William Carey: Father of Modern Missions
Missionary work is commonplace in churches today. Many Christians have gone on “short term” mission trips of a week or two. This is possible for one reason: the low cost of travel, both domestic and international. If you think about it, you can really go just about anywhere in the world within, say, 48 hours if you really need to and have the money. You just catch a plane to that part of the world, and then rent a smaller plane or helicopter to drop you off at the spot.
But things have not always been so. Fifty years ago, overseas mission work meant that you were going to be gone for at least several months. A hundred years ago, overseas mission work meant that you would probably be gone at least several years. And 200 years ago, overseas mission work meant that you stood a good chance of never coming back; yes, you would probably die and be buried wherever you did your mission work.
That was the situation facing William Carey (1761-1834). He is known as the Father of Modern Missions. [He is not the Father of Missions, but of Modern Protestant Missions, meaning roughly from 1800 on.] During his life time of over 200 years ago, Protestant mission work was rare, especially the mission work that he did: traveling to places which had limited contact with Westerners, like India. And India is where he chose to work. But that is getting ahead of the story.
Carey was born in England and grew up Episcopalian but became a Baptist when he was around twenty years old. He had an amazing ability to learn languages: he learned Latin, Greek, Hebrew, French, and Dutch over a seven-year period. He developed a desire for overseas mission work and helped form the Baptist Missionary Society in 1792 (which still exists and sends missionaries to forty countries). The next year, he and John Thomas, a surgeon, were sent by the Society to India. At that time, the British East India Company controlled passage to India and they did not want missionaries going to India. But Thomas was able to get in since he was a surgeon, and Carey was able to get in after agreeing to supervise an indigo factory.

RECORD SET:
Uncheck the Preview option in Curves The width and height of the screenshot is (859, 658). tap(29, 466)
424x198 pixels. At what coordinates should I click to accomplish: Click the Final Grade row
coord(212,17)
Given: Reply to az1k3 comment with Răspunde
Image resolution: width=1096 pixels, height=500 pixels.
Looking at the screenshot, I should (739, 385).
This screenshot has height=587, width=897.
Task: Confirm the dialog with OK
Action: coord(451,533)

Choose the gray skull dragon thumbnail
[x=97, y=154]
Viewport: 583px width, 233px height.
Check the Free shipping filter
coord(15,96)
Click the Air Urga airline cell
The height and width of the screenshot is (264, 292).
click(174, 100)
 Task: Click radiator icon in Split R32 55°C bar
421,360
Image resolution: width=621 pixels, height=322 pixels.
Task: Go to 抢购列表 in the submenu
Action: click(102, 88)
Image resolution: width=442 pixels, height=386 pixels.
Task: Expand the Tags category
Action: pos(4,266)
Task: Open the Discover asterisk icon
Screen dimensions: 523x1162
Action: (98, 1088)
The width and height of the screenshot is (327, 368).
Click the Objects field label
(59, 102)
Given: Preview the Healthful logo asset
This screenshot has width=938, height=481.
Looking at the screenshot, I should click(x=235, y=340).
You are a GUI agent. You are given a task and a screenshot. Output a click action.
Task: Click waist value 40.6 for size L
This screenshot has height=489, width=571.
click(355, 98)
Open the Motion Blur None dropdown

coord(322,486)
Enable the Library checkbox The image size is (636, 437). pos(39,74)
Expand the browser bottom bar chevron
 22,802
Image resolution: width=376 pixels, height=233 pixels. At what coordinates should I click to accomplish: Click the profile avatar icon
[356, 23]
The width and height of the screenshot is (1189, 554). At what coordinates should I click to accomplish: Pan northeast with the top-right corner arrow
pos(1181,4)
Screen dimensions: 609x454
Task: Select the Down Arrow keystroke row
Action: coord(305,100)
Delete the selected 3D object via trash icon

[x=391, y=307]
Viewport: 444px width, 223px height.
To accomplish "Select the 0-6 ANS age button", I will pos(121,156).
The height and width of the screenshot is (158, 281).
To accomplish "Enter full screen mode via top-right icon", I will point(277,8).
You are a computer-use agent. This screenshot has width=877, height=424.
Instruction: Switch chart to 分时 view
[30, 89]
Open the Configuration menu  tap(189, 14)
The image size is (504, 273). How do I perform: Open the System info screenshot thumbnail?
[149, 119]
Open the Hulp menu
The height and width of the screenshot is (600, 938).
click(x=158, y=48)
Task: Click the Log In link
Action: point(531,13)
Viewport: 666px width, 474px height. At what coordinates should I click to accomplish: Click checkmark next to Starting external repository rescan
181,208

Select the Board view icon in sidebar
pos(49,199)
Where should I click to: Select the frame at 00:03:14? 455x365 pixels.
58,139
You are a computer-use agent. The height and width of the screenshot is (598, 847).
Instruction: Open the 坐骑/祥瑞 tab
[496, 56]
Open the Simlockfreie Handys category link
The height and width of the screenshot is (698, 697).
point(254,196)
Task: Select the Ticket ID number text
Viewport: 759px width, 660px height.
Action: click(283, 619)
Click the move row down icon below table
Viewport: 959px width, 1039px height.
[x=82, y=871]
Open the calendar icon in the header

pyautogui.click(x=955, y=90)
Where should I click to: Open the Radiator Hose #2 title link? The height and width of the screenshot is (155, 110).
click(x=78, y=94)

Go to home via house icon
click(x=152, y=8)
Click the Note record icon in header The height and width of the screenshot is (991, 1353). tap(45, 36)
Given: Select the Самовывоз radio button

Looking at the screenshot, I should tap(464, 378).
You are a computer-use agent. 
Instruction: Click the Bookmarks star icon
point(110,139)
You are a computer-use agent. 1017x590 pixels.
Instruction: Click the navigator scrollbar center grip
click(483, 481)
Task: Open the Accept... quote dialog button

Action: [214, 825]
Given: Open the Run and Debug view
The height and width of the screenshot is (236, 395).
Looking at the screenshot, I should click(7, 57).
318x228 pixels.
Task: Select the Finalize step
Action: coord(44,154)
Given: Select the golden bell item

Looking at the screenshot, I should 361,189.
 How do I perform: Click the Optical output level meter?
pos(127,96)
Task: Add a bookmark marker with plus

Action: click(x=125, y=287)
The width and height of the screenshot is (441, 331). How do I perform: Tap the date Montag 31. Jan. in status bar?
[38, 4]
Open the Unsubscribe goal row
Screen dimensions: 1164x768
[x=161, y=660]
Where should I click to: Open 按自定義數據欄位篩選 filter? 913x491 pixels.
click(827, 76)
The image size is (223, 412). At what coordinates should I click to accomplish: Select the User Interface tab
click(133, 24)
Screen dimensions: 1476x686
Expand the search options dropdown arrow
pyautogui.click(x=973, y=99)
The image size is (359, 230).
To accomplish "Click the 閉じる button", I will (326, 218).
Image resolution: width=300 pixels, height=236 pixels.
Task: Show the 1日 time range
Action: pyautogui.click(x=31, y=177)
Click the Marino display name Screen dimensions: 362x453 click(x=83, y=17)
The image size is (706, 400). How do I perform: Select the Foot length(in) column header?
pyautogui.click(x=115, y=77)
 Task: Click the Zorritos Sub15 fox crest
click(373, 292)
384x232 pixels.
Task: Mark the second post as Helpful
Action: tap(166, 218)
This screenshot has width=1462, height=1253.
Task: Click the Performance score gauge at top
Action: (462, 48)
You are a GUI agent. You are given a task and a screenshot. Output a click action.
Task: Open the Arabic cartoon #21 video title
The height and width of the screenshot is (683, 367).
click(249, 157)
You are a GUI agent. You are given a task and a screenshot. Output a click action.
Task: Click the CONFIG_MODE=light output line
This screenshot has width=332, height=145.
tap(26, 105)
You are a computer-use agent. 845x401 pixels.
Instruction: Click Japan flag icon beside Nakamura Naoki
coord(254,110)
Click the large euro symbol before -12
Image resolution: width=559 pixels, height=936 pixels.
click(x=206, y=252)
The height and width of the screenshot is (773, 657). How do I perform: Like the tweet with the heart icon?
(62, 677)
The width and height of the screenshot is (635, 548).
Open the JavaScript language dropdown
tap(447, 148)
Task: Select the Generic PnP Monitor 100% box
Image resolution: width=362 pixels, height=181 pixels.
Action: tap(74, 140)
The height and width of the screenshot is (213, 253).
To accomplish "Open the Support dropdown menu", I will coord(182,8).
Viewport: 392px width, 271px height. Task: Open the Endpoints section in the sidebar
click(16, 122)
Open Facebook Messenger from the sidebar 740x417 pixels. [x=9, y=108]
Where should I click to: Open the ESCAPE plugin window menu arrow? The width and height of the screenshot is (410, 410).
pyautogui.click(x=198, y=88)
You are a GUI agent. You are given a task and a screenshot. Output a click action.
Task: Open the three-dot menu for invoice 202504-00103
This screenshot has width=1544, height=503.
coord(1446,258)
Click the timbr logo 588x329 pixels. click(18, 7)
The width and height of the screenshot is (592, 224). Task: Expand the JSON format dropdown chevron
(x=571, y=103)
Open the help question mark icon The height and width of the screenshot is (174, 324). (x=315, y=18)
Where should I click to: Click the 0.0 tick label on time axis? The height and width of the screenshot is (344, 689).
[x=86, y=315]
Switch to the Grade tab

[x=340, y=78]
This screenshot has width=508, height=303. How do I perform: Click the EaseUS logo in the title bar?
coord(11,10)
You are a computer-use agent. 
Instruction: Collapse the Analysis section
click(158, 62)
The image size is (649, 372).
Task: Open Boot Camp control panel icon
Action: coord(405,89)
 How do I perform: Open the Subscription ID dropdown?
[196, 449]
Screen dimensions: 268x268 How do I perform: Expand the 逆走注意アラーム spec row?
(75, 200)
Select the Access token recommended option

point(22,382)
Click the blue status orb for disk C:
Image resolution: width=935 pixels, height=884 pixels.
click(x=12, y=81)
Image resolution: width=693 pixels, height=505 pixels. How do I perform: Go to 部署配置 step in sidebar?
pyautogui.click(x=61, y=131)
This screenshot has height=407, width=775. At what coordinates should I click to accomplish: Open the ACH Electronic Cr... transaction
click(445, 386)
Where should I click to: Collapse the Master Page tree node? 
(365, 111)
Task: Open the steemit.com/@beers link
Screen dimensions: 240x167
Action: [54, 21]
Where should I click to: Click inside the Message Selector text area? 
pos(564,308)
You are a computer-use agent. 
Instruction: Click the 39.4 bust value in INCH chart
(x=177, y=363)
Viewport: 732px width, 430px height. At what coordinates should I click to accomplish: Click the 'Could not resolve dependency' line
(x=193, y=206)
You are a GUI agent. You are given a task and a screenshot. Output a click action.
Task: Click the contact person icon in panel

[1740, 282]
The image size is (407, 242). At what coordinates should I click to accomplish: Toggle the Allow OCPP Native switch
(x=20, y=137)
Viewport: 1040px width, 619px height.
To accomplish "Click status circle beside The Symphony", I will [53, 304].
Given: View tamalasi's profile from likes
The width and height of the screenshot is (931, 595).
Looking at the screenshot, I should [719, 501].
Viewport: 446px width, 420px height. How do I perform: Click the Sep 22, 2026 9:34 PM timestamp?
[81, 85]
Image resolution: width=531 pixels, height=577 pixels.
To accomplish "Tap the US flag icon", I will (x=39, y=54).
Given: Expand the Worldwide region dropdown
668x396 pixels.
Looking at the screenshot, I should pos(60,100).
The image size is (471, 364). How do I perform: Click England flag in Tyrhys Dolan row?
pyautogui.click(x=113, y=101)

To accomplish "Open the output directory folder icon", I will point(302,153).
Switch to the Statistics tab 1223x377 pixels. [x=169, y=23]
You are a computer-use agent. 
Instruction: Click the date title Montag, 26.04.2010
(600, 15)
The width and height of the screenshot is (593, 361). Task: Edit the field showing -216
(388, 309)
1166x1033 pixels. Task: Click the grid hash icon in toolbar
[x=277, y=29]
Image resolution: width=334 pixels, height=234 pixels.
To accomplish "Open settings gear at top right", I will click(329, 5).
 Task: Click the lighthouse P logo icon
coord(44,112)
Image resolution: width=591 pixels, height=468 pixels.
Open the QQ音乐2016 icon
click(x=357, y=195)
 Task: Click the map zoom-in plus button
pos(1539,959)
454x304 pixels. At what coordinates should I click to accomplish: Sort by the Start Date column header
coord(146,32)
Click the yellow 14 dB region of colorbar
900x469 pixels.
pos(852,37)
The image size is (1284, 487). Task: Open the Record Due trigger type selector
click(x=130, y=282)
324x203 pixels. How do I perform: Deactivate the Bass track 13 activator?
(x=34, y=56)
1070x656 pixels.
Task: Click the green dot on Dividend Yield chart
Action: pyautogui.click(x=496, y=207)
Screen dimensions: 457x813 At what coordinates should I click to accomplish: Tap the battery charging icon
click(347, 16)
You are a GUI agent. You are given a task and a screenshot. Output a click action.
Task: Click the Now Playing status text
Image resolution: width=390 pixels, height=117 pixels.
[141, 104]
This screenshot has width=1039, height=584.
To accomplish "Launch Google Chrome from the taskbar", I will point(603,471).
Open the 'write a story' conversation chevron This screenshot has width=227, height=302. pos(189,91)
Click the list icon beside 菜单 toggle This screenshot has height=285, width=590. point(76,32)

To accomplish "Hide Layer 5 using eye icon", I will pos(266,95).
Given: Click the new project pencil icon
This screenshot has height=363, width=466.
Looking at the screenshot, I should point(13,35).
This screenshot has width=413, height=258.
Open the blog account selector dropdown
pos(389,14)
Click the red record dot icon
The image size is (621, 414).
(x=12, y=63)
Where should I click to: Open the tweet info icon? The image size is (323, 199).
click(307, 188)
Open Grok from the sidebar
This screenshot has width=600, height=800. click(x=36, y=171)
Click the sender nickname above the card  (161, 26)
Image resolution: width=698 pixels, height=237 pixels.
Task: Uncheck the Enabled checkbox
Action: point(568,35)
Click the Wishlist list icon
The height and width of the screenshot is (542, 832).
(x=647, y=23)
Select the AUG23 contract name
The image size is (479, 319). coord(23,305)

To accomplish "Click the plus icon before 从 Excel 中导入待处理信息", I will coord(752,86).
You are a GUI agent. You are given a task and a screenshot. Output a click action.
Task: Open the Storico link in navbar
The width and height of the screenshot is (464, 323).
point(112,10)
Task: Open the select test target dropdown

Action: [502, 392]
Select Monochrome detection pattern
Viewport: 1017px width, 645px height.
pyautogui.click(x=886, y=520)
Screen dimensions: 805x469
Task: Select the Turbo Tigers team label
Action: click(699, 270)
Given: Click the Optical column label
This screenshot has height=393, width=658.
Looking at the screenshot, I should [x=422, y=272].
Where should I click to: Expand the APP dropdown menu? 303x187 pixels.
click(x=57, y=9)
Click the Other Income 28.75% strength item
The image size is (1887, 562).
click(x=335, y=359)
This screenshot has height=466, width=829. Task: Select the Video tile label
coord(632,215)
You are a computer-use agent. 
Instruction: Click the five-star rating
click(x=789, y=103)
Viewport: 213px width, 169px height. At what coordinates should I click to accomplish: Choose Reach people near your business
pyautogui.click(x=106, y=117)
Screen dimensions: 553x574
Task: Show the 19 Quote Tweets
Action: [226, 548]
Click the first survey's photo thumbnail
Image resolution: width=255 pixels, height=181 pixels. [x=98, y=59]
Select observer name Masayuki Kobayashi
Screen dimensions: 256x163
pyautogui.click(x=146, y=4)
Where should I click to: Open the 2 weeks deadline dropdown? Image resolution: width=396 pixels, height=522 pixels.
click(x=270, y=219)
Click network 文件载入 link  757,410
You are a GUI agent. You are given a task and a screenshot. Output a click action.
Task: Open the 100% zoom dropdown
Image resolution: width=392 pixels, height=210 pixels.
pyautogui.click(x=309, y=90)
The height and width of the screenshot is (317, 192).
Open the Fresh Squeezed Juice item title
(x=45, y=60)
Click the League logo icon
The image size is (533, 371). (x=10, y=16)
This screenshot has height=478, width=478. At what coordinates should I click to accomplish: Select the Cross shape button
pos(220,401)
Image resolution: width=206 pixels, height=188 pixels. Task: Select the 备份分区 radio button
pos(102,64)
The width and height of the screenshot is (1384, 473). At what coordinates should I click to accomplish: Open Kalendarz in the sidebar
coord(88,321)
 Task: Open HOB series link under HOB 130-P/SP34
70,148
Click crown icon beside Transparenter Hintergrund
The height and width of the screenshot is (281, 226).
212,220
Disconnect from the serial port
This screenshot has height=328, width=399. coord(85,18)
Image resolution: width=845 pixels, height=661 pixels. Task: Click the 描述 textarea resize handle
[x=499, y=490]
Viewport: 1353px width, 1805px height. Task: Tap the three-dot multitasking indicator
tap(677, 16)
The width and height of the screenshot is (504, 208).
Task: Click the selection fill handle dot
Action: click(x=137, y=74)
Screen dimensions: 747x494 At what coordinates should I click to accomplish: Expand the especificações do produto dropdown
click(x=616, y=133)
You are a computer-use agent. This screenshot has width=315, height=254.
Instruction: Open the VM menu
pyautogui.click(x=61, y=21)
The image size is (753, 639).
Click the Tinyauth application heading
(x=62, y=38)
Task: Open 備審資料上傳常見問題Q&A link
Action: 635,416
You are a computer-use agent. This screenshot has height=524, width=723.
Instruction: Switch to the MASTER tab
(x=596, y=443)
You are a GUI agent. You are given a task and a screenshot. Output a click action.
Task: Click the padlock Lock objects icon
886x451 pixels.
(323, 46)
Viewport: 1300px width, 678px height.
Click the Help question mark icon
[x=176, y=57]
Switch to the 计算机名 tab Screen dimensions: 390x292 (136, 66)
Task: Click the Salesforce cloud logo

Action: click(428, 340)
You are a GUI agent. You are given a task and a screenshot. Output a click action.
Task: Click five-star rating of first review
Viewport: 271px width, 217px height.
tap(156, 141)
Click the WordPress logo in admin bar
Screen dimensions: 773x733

REQUIRED ACTION: Copy out, word for word, the stretch of the William Carey piece from "Carey was born" through "an indigo factory.".

RESPONSE BOX:
Carey was born in England and grew up Episcopalian but became a Baptist when he was around twenty years old. He had an amazing ability to learn languages: he learned Latin, Greek, Hebrew, French, and Dutch over a seven-year period. He developed a desire for overseas mission work and helped form the Baptist Missionary Society in 1792 (which still exists and sends missionaries to forty countries). The next year, he and John Thomas, a surgeon, were sent by the Society to India. At that time, the British East India Company controlled passage to India and they did not want missionaries going to India. But Thomas was able to get in since he was a surgeon, and Carey was able to get in after agreeing to supervise an indigo factory.